The two chambers have different visions of what a farm bill should look like, but that doesn’t mean the House is rooting against the Senate’s version. House Agriculture Committee Chairman Frank Lucas, R-Okla., said he is hoping that the Senate will pass a bill so he can persuade his leadership to give the House measure floor time. And with the House and Senate far apart on what they want out of the farm legislation, time is of the essence. Lucas sat down with National Journal to discuss the maneuvering. Edited excepts follow.
NJ Are you able to farm and be a member of Congress?
LUCAS The farming schedule and the congressional schedule don’t work very well together. Cattle stuff, you can do on the weekends, you can do on the breaks. But when it rains, you need to farm, and I’m not always there at the right time. It’s been a long time since the combine’s been through the field.
NJ Was that hard to give up?
LUCAS Yes. It’s still one of the more therapeutic things I do. A lot of my colleagues play golf on the weekends; I go home and work on my fences.
NJ What are your thoughts on the Senate bill?
LUCAS There are some philosophical differences. We all agree that the old system of direct payments goes away. The Senate did that in their version, and you’ll see that in our House version. But how you replace that safety net becomes the question. The Senate focuses more on a revenue kind of insurance program commonly referred to as “shallow loss,” which in effect helps to guarantee the good times. My personal perspective has been that the real issue is not keeping the good times good, it’s what do you do when you have a free-fall? I don’t know that it’s government’s responsibility to make the good times the best, but we do have a responsibility to keep the industry from collapsing.
NJ Will nutrition programs be another big issue?
LUCAS I think we’ve clearly identified in the House Ag Committee where we can save $33 billion without taking one calorie off the plate of a deserving person. In the Senate, they’re very sensitive—and I appreciate that. But you can’t take 80 percent of the farm bill and refuse to make the kind of reforms that will make real savings and then demand that the lion’s share of all the savings come out of the remaining 20 percent.
NJ Are you afraid that the two sides won’t budge and it will be another standoff?
LUCAS There’s always the potential for that. But if you take the perspective that these programs are here to help people who need the help, then how can you argue with simply requiring that everybody demonstrate they meet the income standards and they meet the asset standards?
NJ House Speaker John Boehner likes to talk about how difficult it is to get all his frogs in the wheelbarrow. Has it been difficult having so many freshmen on your committee?

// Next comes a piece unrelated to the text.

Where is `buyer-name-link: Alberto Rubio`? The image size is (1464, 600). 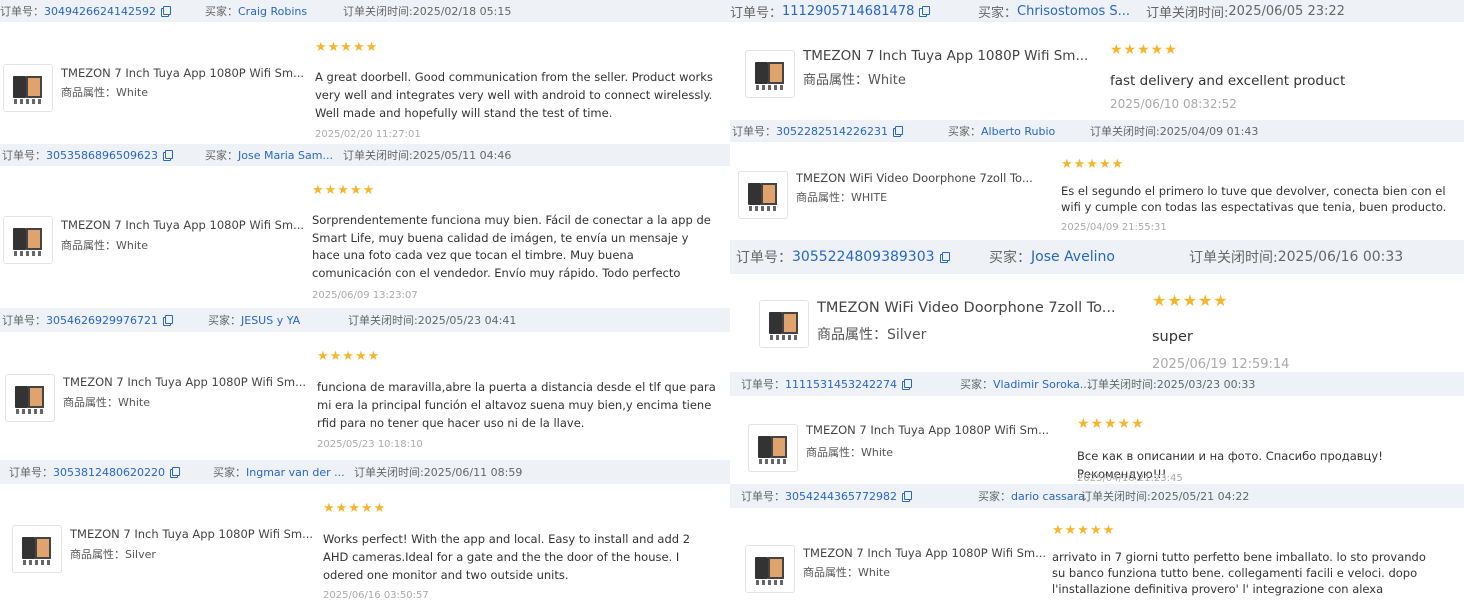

LUCAS This is why, starting almost a year and a half ago, we put so much effort into all of the hearings. When 23 of the 46 members of your committee are new, when 16 of your 26 majority-party members have never been on the committee, never been a part of a farm bill, never been in Congress—we needed this year to get new members and old members alike up to speed. I feel for the speaker, but percentage-wise, when 16 of my 26 are freshmen, I think I have a slightly bigger challenge maybe than the whole House as a total. Was that politely put?
NJ What do you think about the conservative groups coming out against the farm bill?
LUCAS My friends on the hard left don’t want to spend any money on rural America. And my friends on the hard right don’t want to spend any money for anybody on any occasion or any reason. The question is, how do you craft the majority of the middle, who understand that making investments in rural America and production agriculture will continue to ensure us the most abundant, safest, most affordable food supply in the history of the world?
NJ What are the chances of passing a bill this year?
LUCAS Something has to happen. At the end of September, if we have not passed new legislation, unlike most other provisions of federal law, we revert to what is called the ’49 base law: parity, allotments, quotas, production based on what was being farmed in 1949. When my colleagues in this body figure that out, they will go ballistic. That’s, in agricultural-production history, like going back to the Stone Ages—when the average tractor was 55 horsepower and the average wheat yield in my neighborhood was 18 bushels. If we cannot address a new farm bill through the regular process, then you have to look at some kind of an extension.
NJ Do you worry that even passing an extension may be hard?
LUCAS If I can’t pass the big bill, I would like to think that my colleagues would understand that an extension prevents us going back to 1949. Because the cry across the country and in the processing industry will just be amazing.
This article appears in the June 9, 2012, edition of National Journal.